**Pixel coordinate grounding data**:
----

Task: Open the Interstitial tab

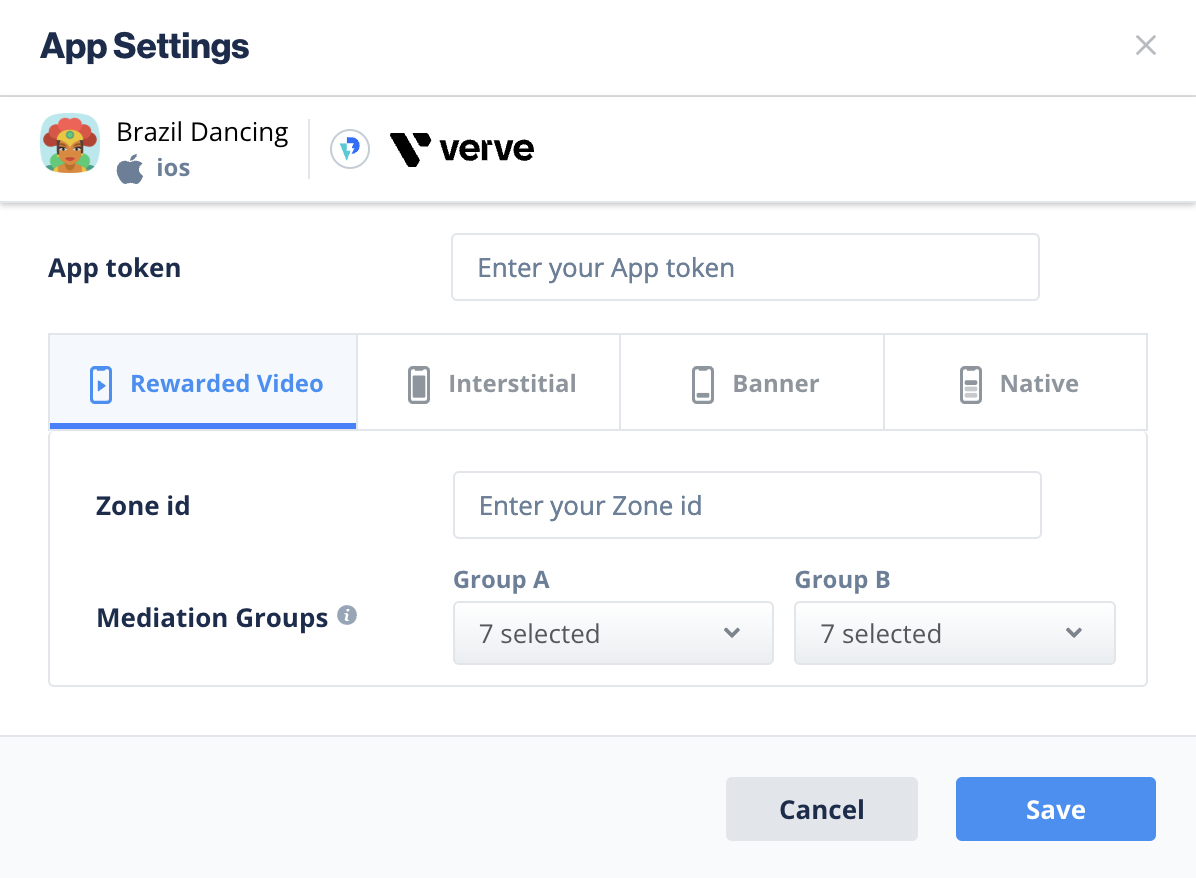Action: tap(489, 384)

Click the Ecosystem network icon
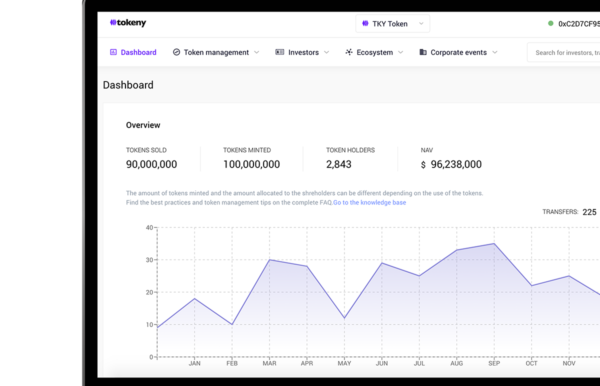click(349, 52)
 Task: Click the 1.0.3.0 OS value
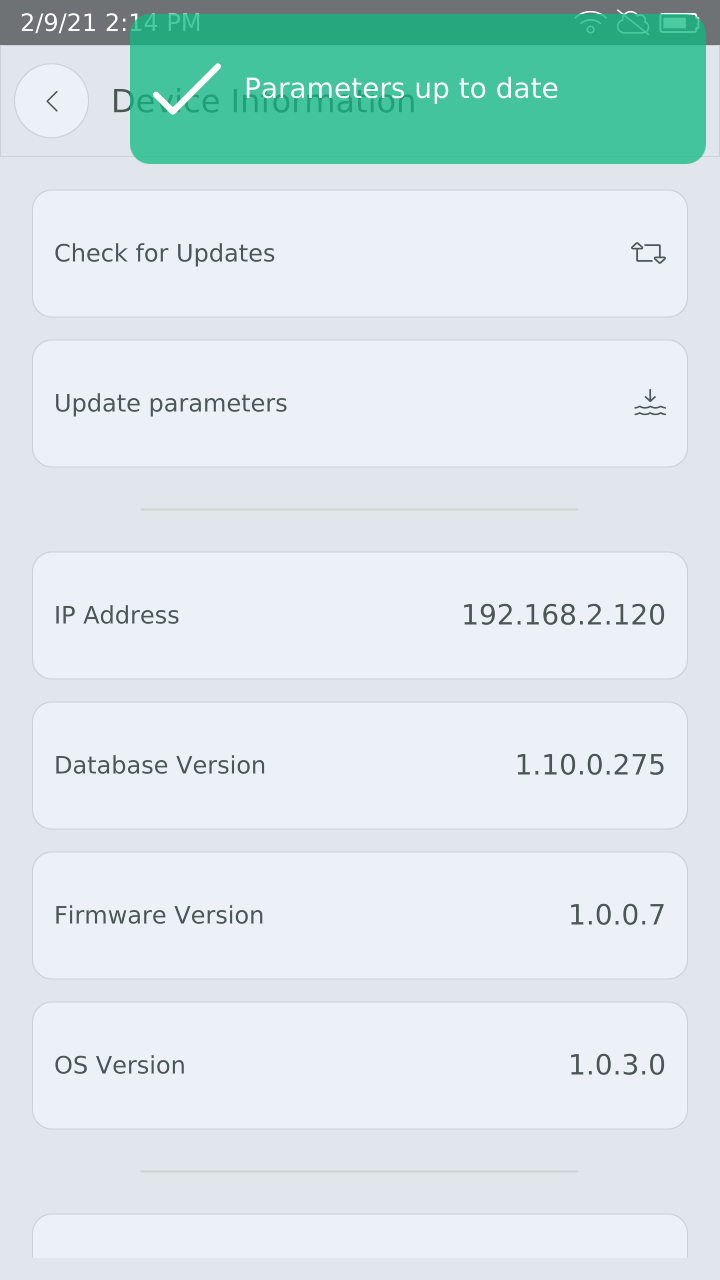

----

**Task requirements**: Your reply must match the data above line for line, except that it holds no pictures.

**Answer to the exercise**:
Task: Open the Interstitial tab

Action: tap(489, 384)

Click the Ecosystem network icon
click(349, 52)
 Task: Click the 1.0.3.0 OS value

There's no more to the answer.